Iron Ranger Challenge completed!

100 miles down! Photo by Katharyn Chamberlin Daniel‎ 
Bonus Points:

On Dec. 29th we loaded the dogs in the car with Shannon, Griffin, Lorelai and me and headed to Gilbert to finish where we began. Gracie and Shelby accompanied us on the Railroad trail and we were joined by one of the Gilbert dogs, Toots (alias Indiana S’mores for his attitude and coloring). We did two miles out and back and I went on for another mile with Shelby while they went down to the Gilbert gravel bar. Technically we were done but the kids wanted a real finale. So we went back to the river and they laid out a circular path in the gravel and ran around it. Lorelai kept on until she had run a mile in celebration. Griffin took Gracie back to the house a bit earlier.

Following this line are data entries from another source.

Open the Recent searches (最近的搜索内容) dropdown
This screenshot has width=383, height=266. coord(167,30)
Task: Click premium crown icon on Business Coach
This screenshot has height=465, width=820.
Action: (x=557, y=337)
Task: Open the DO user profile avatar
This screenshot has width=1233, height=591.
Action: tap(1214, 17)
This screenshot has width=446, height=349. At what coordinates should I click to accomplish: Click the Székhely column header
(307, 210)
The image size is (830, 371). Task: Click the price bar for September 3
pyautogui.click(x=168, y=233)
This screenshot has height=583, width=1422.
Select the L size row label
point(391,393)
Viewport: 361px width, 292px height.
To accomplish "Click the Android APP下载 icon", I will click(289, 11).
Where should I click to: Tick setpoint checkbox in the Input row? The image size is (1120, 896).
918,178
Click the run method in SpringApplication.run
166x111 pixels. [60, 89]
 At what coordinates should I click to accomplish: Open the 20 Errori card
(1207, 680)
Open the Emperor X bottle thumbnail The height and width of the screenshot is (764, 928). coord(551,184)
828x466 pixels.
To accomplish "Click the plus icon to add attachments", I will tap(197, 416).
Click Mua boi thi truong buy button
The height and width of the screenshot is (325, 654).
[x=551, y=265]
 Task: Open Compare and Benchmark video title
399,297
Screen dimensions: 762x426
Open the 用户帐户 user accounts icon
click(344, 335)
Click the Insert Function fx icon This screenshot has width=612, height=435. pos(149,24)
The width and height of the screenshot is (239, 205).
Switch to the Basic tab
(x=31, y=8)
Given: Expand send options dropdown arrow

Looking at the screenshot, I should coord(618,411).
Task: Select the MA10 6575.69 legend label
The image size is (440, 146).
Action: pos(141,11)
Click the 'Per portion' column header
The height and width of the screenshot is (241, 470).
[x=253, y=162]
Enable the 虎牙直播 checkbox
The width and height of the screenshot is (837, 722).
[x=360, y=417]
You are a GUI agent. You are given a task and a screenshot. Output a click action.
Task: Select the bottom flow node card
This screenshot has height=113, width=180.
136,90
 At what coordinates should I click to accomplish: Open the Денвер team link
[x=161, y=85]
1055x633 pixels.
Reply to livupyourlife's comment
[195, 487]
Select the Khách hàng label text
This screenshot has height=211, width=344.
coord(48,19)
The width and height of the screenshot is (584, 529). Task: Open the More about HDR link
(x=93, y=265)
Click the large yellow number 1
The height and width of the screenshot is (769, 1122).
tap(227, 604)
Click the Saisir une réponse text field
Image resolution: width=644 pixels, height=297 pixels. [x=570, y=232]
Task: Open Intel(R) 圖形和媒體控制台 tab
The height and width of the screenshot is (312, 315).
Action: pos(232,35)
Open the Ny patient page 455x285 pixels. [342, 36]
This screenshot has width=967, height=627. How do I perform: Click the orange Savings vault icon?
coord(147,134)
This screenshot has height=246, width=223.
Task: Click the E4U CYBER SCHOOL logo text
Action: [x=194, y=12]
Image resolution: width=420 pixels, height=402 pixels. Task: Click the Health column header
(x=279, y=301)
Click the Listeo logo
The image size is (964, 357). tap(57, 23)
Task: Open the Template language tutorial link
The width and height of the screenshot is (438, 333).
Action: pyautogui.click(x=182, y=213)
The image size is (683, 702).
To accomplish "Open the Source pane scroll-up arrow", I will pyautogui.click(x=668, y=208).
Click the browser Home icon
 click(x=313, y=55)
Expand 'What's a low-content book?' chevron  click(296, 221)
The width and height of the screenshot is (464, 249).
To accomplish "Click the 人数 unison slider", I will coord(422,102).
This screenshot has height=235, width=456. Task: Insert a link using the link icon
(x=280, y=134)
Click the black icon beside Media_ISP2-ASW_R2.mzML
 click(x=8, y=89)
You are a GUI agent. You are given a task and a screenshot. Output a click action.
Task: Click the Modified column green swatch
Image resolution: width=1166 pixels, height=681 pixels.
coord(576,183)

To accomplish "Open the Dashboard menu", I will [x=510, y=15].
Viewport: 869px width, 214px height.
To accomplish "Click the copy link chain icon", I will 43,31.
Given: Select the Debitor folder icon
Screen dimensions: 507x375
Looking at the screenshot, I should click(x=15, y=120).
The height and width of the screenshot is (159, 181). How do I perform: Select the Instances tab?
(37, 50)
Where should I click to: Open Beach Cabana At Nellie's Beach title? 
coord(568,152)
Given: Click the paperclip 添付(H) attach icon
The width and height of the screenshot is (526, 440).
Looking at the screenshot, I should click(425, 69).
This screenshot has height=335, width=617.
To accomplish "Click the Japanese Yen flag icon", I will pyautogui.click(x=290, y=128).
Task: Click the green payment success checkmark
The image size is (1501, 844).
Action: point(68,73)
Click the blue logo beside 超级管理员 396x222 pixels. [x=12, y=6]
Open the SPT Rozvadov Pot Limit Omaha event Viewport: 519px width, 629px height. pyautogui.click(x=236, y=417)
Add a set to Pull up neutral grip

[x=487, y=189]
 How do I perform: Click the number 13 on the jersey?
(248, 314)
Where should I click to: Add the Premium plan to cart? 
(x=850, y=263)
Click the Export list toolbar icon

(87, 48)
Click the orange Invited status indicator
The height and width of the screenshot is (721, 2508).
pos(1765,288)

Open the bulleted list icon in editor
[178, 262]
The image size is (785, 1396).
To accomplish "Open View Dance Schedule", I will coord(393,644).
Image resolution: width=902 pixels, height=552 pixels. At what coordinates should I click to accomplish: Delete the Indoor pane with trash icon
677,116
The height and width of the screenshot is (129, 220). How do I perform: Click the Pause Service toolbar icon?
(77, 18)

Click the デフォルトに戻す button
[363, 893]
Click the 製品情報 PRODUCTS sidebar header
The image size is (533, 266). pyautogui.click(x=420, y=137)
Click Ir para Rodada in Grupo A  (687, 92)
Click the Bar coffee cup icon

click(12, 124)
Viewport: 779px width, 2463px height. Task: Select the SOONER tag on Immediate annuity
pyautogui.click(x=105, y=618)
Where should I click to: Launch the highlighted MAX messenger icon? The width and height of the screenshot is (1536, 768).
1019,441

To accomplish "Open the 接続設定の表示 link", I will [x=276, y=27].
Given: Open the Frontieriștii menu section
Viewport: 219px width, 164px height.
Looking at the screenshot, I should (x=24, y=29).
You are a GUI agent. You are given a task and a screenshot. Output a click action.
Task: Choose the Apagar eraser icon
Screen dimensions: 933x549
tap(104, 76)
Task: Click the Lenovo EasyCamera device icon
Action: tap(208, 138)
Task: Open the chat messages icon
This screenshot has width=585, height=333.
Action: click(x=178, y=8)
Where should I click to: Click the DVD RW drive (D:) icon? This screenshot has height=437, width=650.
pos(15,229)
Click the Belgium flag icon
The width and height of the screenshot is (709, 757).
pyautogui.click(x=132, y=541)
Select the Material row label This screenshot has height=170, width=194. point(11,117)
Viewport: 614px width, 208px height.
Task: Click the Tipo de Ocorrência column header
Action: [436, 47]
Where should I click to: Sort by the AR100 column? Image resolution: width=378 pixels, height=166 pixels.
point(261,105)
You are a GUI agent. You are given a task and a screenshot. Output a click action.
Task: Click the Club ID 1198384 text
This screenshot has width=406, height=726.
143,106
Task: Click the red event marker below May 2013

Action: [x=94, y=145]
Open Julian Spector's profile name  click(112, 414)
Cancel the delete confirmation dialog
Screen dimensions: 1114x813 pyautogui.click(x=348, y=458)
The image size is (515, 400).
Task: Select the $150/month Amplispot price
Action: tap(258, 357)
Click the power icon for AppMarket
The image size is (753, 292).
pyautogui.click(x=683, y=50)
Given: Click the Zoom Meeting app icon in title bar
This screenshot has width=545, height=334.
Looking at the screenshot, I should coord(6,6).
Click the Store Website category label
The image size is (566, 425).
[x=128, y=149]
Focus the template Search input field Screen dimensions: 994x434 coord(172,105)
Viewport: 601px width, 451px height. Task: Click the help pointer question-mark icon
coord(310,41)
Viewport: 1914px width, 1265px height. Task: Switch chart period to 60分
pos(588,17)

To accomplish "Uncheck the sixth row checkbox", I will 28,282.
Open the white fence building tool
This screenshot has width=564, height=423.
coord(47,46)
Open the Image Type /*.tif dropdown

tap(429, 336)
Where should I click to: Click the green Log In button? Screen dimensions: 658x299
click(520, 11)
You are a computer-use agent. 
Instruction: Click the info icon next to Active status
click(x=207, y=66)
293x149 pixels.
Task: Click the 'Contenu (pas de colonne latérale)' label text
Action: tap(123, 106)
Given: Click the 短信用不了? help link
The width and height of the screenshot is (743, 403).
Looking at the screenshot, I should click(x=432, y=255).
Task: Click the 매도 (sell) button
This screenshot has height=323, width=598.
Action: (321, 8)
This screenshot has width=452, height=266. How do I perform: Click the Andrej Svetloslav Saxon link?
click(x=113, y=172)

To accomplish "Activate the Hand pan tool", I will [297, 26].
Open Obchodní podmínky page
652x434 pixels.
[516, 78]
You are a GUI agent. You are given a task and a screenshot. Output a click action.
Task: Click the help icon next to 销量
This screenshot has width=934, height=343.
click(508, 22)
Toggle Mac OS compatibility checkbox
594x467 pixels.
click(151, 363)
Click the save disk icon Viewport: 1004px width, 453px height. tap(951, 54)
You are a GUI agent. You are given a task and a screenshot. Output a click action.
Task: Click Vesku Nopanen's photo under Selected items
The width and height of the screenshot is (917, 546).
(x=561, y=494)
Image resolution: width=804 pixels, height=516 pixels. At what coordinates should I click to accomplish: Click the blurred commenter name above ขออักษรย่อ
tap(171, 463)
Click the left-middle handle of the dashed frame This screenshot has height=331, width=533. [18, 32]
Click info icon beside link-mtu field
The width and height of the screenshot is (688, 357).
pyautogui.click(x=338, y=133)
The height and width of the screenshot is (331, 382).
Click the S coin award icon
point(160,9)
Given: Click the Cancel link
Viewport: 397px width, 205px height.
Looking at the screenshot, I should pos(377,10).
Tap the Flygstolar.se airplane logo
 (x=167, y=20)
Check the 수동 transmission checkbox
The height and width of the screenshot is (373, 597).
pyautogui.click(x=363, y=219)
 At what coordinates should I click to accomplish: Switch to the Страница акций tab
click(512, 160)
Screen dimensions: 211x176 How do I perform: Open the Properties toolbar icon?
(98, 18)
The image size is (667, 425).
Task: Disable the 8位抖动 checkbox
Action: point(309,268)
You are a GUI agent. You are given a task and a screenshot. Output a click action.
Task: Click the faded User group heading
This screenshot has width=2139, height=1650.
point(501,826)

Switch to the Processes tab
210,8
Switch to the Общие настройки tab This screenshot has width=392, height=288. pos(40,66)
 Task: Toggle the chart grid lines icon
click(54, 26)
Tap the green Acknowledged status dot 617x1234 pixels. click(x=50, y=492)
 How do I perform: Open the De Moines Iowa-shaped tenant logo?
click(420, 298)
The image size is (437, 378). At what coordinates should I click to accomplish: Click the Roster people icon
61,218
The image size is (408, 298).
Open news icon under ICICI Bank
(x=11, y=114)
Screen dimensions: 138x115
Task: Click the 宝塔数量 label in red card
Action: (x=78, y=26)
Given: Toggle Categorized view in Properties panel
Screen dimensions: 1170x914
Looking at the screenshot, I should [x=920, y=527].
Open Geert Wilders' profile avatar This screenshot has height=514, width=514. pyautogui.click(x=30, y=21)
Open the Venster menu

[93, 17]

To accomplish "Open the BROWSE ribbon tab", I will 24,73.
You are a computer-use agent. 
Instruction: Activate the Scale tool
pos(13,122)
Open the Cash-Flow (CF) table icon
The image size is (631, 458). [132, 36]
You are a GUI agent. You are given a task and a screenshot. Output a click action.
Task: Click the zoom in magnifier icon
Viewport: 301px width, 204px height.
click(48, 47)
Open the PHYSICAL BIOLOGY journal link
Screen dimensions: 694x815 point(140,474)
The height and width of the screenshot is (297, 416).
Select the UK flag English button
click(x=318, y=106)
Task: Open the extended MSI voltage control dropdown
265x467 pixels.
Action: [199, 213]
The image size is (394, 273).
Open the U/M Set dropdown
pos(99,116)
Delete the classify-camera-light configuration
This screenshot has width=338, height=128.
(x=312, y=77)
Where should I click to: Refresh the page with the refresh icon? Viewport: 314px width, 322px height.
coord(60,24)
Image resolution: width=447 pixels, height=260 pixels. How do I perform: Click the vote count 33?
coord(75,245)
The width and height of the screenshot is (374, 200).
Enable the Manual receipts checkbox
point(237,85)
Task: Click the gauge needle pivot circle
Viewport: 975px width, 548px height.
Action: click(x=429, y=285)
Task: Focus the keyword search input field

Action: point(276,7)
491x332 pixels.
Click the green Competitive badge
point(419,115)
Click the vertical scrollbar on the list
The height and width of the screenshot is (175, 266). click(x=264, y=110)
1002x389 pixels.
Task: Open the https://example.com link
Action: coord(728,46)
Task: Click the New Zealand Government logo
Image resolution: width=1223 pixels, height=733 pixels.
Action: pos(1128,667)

Final mileage totals: Lorelai 103, Griffin 102 and PopPop 101 on public lands in Arkansas in 2016. So we are all Iron Rangers and should get our patches in January! And now they say there will be another go at Iron Ranger in 2017! Katharyn says we need to get the miles in earlier in the year.

Saturday, April 30, 2016

Pantoll to Stinson Beach Loop Via Matt Davis, Dipsea, and Steep Ravine Trails - Mount Tamalpais State Park, California

We recently did the popular Matt Davis, Steep Ravine loop connecting Pantoll Campground to Stinson Beach. We chose to start at Pantoll and take a food break at Stinson Beach, but it also makes sense to start at Stinson if you want to get the hard part out of the way first (and claim a coveted parking spot at the beach which become scarce after 11 most weekends).

The parking lot at Pantoll is located off of Panoramic Highway at Pantoll Rd. about 4.5 miles west of Mill Valley and 4 miles east of Stinson Beach. It costs $8 to park there, but there are other parking options nearby (if you dislike the idea of supporting the conservation of incredible natural resources for future generations).

Named after a man who helped build many of the trails in the area back in the 1910's & 1920's, the Matt Davis Trail is about 4.2 miles long and starts across the road from the Pantoll parking lot and kiosk. This route is longer than the way back but has a nicer grade for trail running. It starts out somewhat level for the first mile or two before heading downhill via numerous switchbacks into Stinson Beach. The views along the way are stunning as the hillside alternates between being grassy and wooded with the ocean in the background.

At Stinson Beach we hit the famous Siren Canteen on the beach for some great food (nachos) and drinks (options include a variety of shakes, mimosas, kombucha, beer, wine, etc).
After that we relaxed on the beach for a bit before starting back up the hill. Going back we took the Dipsea and Steep Ravine route which was shorter at about 3 miles, but steeper (including lots of steps and a 10' wooden ladder). The redwoods and low branching oaks along the later part of this trail give the area a magical feel.

For info on more hikes in the area, explore the labels on the left or click some of the links below:
North Bay Trails
California Trails 


Matt Davis Trail Heading Towards Stinson Beach

Saturday, April 23, 2016

Things to Do This Summer When Biking, Walking, or Hiking Around Sausalito, Tiburon, & Mill Valley

Every summer, as soon as the rain stops, tons of people make their way to Sausalito and Tiburon usually through some combination of biking and ferry riding. Here are some ideas for things to checkout while you are in the area!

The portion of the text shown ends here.